Does a ping with the TTL set to 1 (the -t option). The 1 following the host is the number of times to attempt to connect. So this sends out one packet with the TTL set to 1. The first host that this hits decrements the TTL and checks that it is > 0. If the TTL is not > 0 then it sends an ICMP packet back to the sender telling it that the it is undeliverable since there were too many hops. Next you send another packet with a TTL of 2 and see which host refused it. Keep doing this until you hit the target (or send some maximum number of packets to prevent looping forever) and you will have some path through the network.

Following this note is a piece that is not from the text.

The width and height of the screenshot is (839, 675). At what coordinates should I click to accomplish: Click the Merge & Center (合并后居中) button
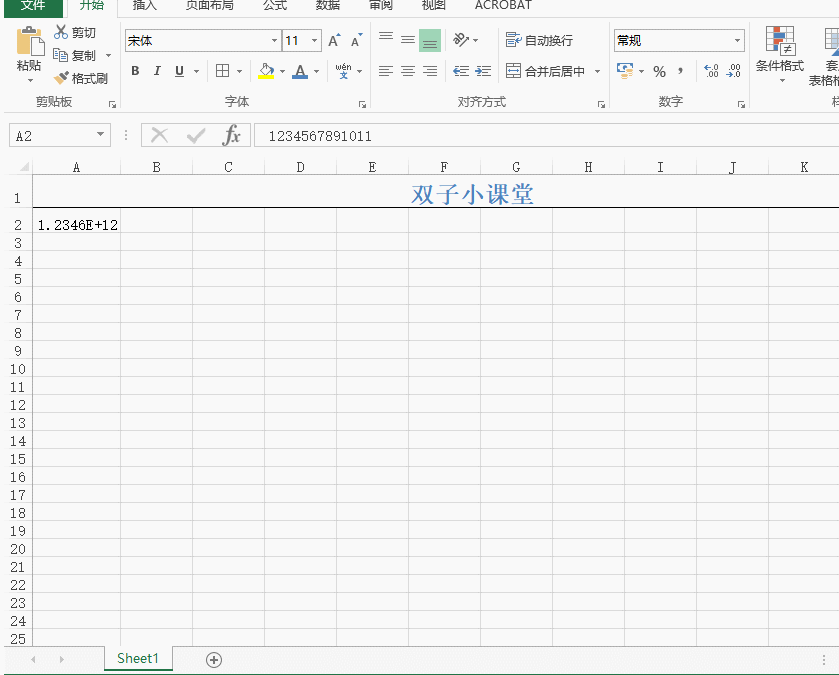tap(546, 71)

My output on Solaris 2.7 looks like:

ICMP Time exceeded in transit from pos5-0-2488m.cr1.snv3.GBLX.net (64. +211.147.14) for icmp from bbsun (216.91.233.128) to www-su.GOOGLE.com (64.208.32. +100) no answer from google.lb.google.com

And on Linux 2.2:

PING google.lb.google.com (64.208.32.100) from 208.176.85.42 : 56(84) +bytes of data. From 208.176.85.41: Time to live exceeded --- google.lb.google.com ping statistics --- 1 packets transmitted, 0 packets received, +1 errors, 100% packet loss

So you will have to parse the response for your machine (also the arguments are different).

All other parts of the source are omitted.